[[ Entries shown open ]]

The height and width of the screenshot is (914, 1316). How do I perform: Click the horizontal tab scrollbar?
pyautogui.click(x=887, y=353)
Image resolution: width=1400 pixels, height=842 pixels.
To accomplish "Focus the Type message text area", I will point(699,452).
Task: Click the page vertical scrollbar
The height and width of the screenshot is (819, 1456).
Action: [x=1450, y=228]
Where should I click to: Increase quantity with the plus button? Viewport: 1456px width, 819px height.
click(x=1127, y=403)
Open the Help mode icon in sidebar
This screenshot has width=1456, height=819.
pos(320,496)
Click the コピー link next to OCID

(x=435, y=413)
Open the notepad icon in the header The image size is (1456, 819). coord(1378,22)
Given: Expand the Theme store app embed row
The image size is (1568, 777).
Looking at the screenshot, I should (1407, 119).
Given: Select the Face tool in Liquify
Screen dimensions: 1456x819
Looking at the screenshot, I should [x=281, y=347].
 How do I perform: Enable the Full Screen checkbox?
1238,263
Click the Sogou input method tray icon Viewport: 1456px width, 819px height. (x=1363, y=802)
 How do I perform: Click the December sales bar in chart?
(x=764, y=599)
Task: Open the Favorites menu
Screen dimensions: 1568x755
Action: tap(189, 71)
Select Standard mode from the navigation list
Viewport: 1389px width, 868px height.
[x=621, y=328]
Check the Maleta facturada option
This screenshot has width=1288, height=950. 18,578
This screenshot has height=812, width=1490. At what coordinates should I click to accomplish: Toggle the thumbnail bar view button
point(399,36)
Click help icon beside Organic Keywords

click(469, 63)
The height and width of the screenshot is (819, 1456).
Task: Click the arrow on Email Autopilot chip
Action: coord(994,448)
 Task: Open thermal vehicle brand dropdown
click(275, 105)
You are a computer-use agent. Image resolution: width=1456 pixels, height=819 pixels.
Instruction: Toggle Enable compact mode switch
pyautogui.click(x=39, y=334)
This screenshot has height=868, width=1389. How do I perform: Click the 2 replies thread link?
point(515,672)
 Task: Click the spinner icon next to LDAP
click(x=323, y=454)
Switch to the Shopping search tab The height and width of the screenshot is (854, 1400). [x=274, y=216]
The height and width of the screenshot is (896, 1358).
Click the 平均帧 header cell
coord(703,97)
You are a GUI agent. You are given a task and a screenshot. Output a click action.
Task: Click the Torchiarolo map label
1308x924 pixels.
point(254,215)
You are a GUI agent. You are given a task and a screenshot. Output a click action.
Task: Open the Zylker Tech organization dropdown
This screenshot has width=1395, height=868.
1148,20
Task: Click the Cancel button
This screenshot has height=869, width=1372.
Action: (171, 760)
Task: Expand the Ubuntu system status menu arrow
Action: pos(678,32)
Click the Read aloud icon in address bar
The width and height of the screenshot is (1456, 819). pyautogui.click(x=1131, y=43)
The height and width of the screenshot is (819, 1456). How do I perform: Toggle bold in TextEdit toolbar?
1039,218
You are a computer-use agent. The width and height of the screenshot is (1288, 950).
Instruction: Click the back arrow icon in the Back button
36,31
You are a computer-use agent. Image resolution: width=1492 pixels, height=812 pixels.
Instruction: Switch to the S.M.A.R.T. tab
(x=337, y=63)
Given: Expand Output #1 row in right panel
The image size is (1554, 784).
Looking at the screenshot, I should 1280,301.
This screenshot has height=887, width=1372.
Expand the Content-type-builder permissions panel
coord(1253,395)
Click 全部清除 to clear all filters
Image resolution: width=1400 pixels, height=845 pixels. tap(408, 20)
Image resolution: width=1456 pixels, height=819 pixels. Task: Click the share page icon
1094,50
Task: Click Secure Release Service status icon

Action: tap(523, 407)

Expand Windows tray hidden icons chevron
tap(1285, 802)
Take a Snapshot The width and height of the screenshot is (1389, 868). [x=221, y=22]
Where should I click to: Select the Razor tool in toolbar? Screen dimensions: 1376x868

[[ Entries shown closed ]]

_What to work on_
Within the material above, extract exactly the lines that start at the line containing "You are a computer-use agent. Image resolution: width=1492" and stop after the line containing "This screenshot has height=887, width=1372.", and only those.

_Your solution_
You are a computer-use agent. Image resolution: width=1492 pixels, height=812 pixels.
Instruction: Switch to the S.M.A.R.T. tab
(x=337, y=63)
Given: Expand Output #1 row in right panel
The image size is (1554, 784).
Looking at the screenshot, I should 1280,301.
This screenshot has height=887, width=1372.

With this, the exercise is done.